Cheers for the help. I guess this is more asking for advice than for a definitive answer.
There is a trade off between the cost of keeping the connections open and the cost of creating those connections.
Creating connections costs time and bandwidth. You have to do the 3-way TCP handshake, launch a new server thread, ...
Keeping connections open costs mainly memory and connections. Network connections are a resource limited by the OS. If you have too many clients connected, you might run out of available connections. It will cost memory as you will have one thread open for each connection, with its associated state.
The right balanced will be different based on the usage you expect. If you have a lot of clients connecting for short period of times, it's probably gonna be more efficient to close the connections. If you have few clients connecting for long period of time, you should probably keep the connections open ...
If you've only got a single socket on the client and the server, you should keep it open for as long as possible.
If your application and the server it talks to are close, network-wise, it MAY be sensible to close the connection, but if they're distant, network-wise, you are probably better off letting the socket live for the duration.
Guillaume mentioned the 3-way handshake and that basically means that opening a socket will take a minimum of 3 times the shortest packet transit time. That can be approximated by "half the ping round-trip" and can easily reach 60-100 ms for long distances. If you end up with an additional 300 ms wait, for each command, will that impact the user experience?
Personally, I would leave the socket open, it's easier and doesn't cost time for every instance of "need to send something", the relative cost is small (one file descriptor, a bit of memory for the data structures in user-space and some extra storage in the kernel).
It depends on how frequent you expect the user to type in commands. If it happens quite infrequently, you could perhaps close the sockets. If frequent, creating sockets repeatedly can be an expensive operation.

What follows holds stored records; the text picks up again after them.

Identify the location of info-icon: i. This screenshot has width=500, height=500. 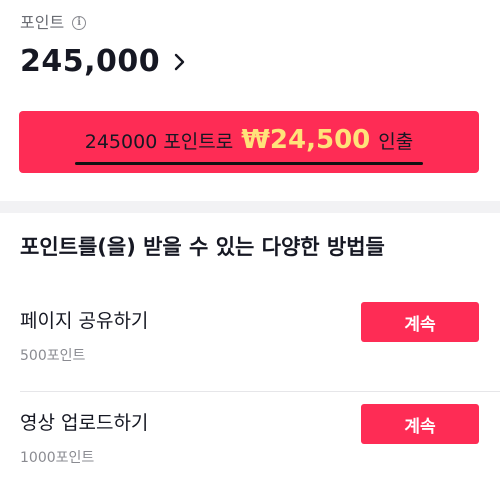
(80, 23).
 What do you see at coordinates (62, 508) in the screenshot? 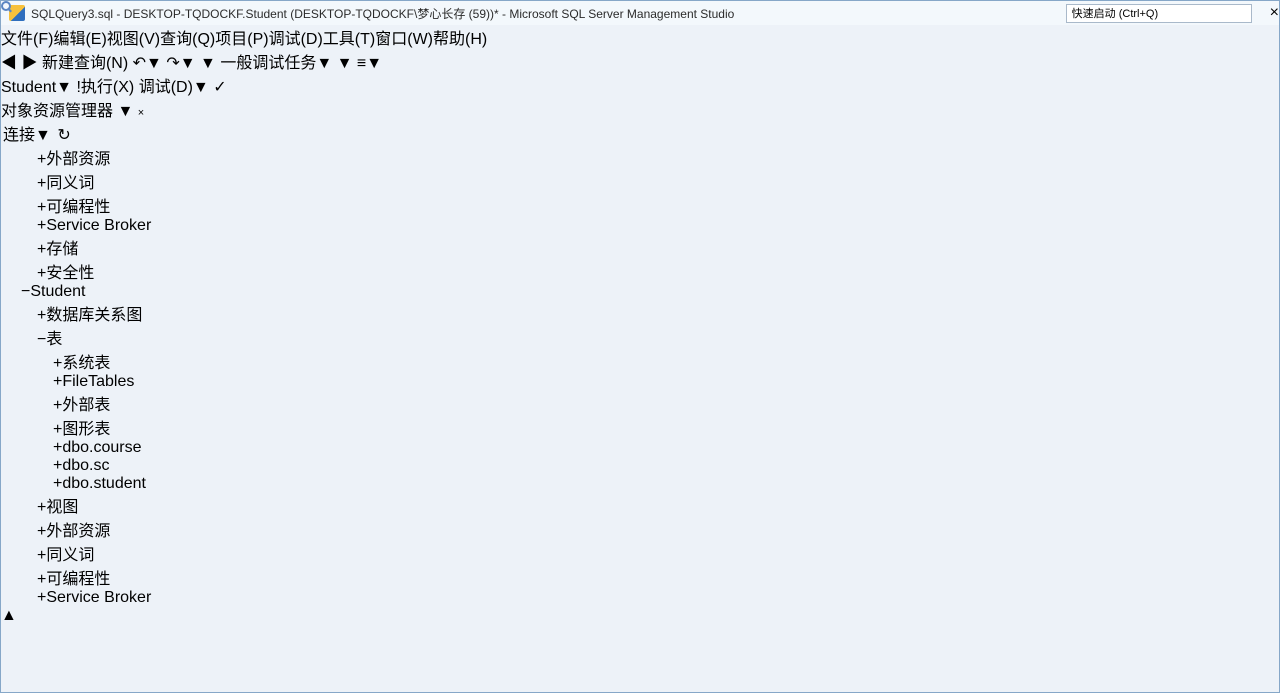
I see `tree-item-label: 视图` at bounding box center [62, 508].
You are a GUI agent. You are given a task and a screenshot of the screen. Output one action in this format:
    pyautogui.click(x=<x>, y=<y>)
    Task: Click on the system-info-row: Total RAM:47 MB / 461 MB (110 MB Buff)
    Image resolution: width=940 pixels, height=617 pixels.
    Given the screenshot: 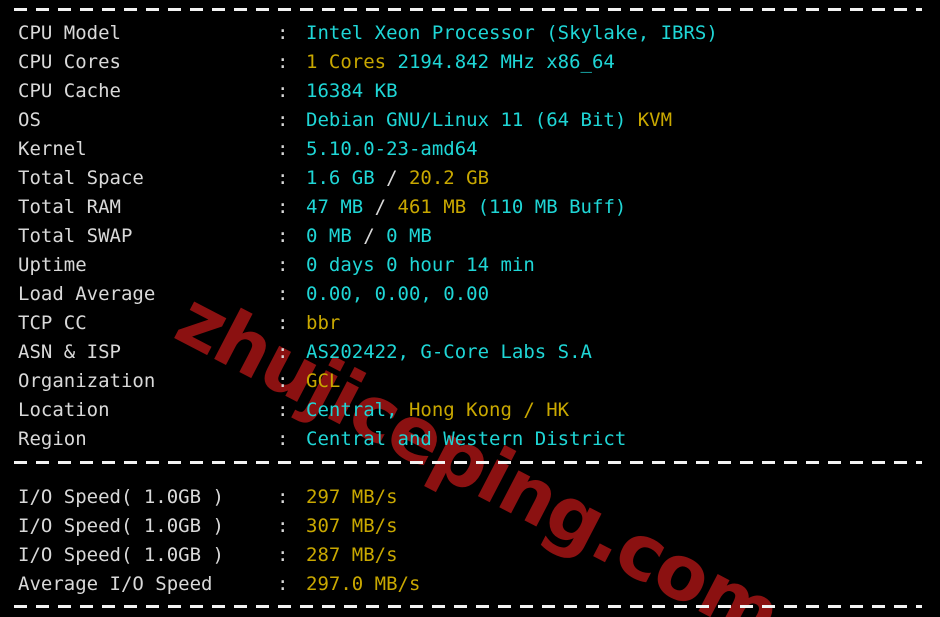 What is the action you would take?
    pyautogui.click(x=470, y=208)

Now having said that, how expensive, in terms of machine resources, is it to have a socket connection open for infrequent data? Why exactly do you think that "maintaining a Socket and output stream for outbound comms is not such a good idea" (even though it seems the right thing to do)? On the other hand, this is different for file streams if you expect that other processes might want to use the same file. Closing the file stream quickly in this case would be the way to go.
How likely is it that you are going to run out of the many TCP connections you can create, which other processes making outbound connections might want to use? Or do you expect to have a large number of clients connecting to your server at a time?

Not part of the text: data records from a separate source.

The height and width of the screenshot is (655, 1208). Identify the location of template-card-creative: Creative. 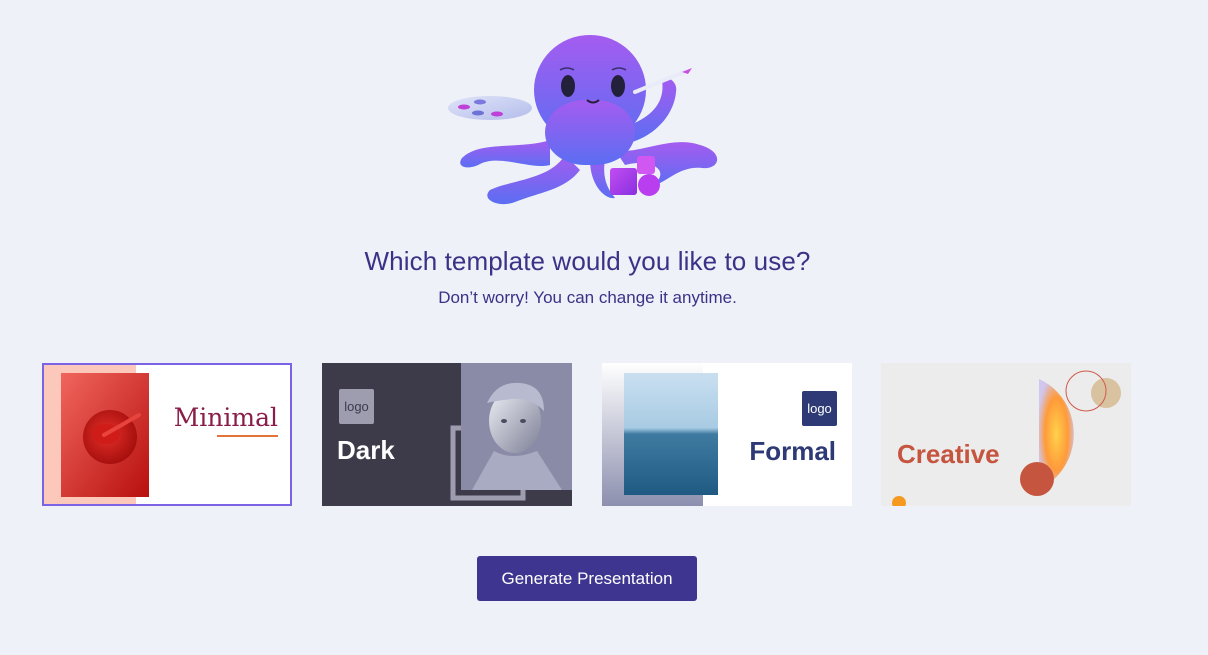
(1006, 434).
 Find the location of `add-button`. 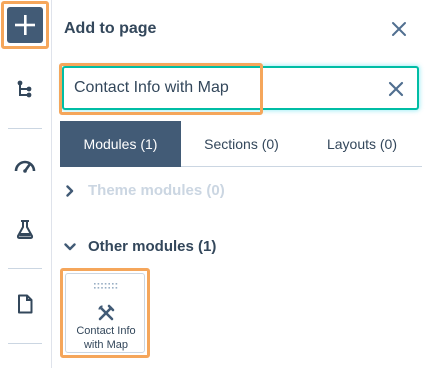

add-button is located at coordinates (25, 25).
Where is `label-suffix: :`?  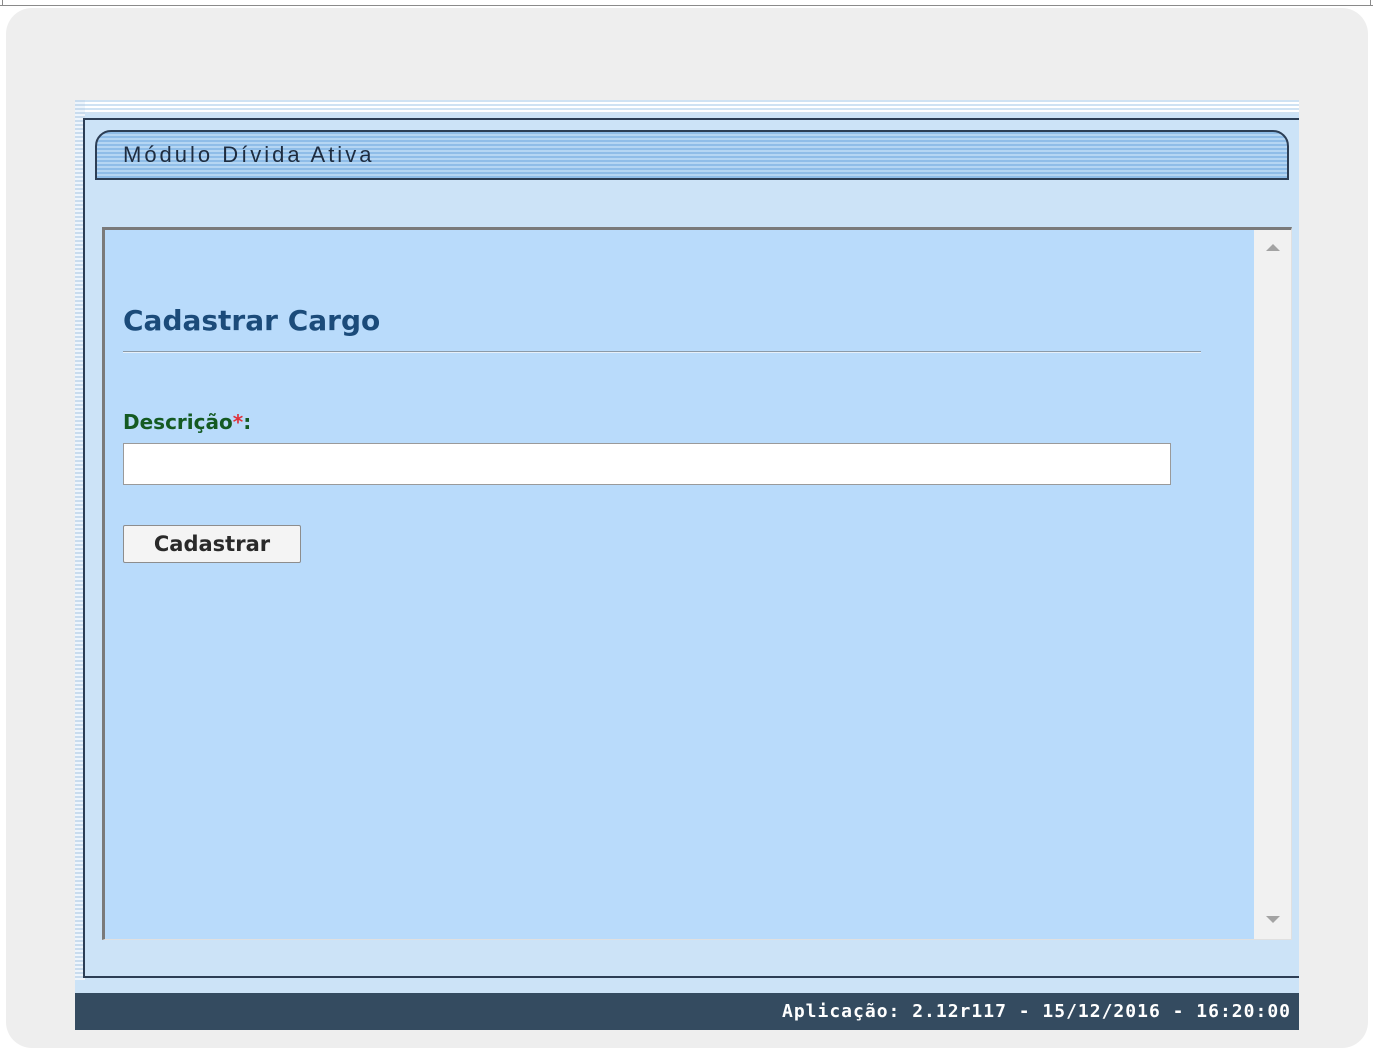 label-suffix: : is located at coordinates (248, 422).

You can also look at DatagramSocket and DatagramPacket. The advantage is lower over-head, the disadvantage is the over-head that regular Socket provides.
I suggest you look at using an existing messaging solution like ActiveMQ or Netty. This will handle lot of the issues you may find with messaging.
I am coming a bit late, but I didn't see anyone suggest that.
I think it will be wise to consider pooling your connections(doesn't matter if Socket or TCP), being able to maintain couple connections open and quickly reuse them in your code base would be optimal in case of performance.
In fact, Roslyn compiler extensively use this technique in a lot of places.